▶ Task instructions
Only those lines in the data below from the line containing "日払いOK (83, 2091)" through the line containing "主婦（夫）歓迎×薩摩川内市 (56, 2170)", both included, should be restated word for word.

[Stored data entries]

[Start of Attachment]

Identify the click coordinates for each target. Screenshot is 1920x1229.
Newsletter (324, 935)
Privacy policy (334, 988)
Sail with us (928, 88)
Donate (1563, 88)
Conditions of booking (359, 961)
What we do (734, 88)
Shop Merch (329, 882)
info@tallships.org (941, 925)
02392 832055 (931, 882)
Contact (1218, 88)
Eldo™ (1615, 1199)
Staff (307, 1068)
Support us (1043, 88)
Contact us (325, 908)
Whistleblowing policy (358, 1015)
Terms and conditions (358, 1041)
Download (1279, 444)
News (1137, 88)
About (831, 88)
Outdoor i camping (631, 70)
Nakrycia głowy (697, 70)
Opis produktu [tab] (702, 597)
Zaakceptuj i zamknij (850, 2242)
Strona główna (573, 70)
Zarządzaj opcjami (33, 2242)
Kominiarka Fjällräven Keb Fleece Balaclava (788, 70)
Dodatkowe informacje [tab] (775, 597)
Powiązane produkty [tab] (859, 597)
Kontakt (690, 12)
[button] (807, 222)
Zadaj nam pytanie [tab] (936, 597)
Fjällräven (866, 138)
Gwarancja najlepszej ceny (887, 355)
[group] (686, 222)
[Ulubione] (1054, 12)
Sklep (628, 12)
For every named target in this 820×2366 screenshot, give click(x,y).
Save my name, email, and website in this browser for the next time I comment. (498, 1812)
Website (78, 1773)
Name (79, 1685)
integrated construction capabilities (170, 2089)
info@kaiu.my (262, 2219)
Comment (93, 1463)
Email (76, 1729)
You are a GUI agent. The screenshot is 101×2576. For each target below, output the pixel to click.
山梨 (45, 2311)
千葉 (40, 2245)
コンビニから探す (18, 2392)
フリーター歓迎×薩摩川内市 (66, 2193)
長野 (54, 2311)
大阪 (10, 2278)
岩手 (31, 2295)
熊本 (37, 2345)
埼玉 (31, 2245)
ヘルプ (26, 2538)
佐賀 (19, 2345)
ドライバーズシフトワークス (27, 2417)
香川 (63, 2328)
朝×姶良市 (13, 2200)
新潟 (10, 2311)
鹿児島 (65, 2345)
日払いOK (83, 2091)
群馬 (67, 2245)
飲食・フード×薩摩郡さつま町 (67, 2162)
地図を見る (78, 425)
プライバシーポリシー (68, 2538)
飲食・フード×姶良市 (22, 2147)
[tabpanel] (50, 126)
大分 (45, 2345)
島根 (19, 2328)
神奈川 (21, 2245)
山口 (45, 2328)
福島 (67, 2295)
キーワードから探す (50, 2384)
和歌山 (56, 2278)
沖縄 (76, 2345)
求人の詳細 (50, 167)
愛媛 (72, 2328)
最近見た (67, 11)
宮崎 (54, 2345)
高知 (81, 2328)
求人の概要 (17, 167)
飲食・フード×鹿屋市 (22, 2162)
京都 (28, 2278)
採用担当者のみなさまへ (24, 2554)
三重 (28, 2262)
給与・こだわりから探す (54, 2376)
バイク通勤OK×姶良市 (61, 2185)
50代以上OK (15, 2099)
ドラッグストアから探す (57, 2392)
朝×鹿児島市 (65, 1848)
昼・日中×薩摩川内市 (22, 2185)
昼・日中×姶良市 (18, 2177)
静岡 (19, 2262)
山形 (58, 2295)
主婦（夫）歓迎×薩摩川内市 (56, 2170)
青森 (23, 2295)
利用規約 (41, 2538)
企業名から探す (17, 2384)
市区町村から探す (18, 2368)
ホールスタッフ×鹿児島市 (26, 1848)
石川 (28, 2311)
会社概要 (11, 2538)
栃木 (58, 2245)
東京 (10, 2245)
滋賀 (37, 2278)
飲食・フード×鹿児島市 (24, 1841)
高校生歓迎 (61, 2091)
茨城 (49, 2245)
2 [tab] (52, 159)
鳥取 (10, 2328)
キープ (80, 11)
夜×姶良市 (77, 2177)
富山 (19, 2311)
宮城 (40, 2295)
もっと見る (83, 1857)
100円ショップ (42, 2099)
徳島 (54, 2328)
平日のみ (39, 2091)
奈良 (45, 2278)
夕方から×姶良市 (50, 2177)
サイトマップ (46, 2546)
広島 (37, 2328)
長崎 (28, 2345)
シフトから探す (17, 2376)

[End of Attachment]

▶ Answer section
日払いOK (83, 2091)
群馬 (67, 2245)
飲食・フード×薩摩郡さつま町 (67, 2162)
地図を見る (78, 425)
プライバシーポリシー (68, 2538)
飲食・フード×姶良市 (22, 2147)
[tabpanel] (50, 126)
大分 (45, 2345)
島根 (19, 2328)
神奈川 (21, 2245)
山口 (45, 2328)
福島 (67, 2295)
キーワードから探す (50, 2384)
和歌山 (56, 2278)
沖縄 (76, 2345)
求人の詳細 (50, 167)
愛媛 (72, 2328)
最近見た (67, 11)
宮崎 (54, 2345)
高知 (81, 2328)
求人の概要 (17, 167)
飲食・フード×鹿屋市 (22, 2162)
京都 (28, 2278)
採用担当者のみなさまへ (24, 2554)
三重 (28, 2262)
給与・こだわりから探す (54, 2376)
バイク通勤OK×姶良市 (61, 2185)
50代以上OK (15, 2099)
ドラッグストアから探す (57, 2392)
朝×鹿児島市 (65, 1848)
昼・日中×薩摩川内市 (22, 2185)
昼・日中×姶良市 (18, 2177)
静岡 (19, 2262)
山形 (58, 2295)
主婦（夫）歓迎×薩摩川内市 (56, 2170)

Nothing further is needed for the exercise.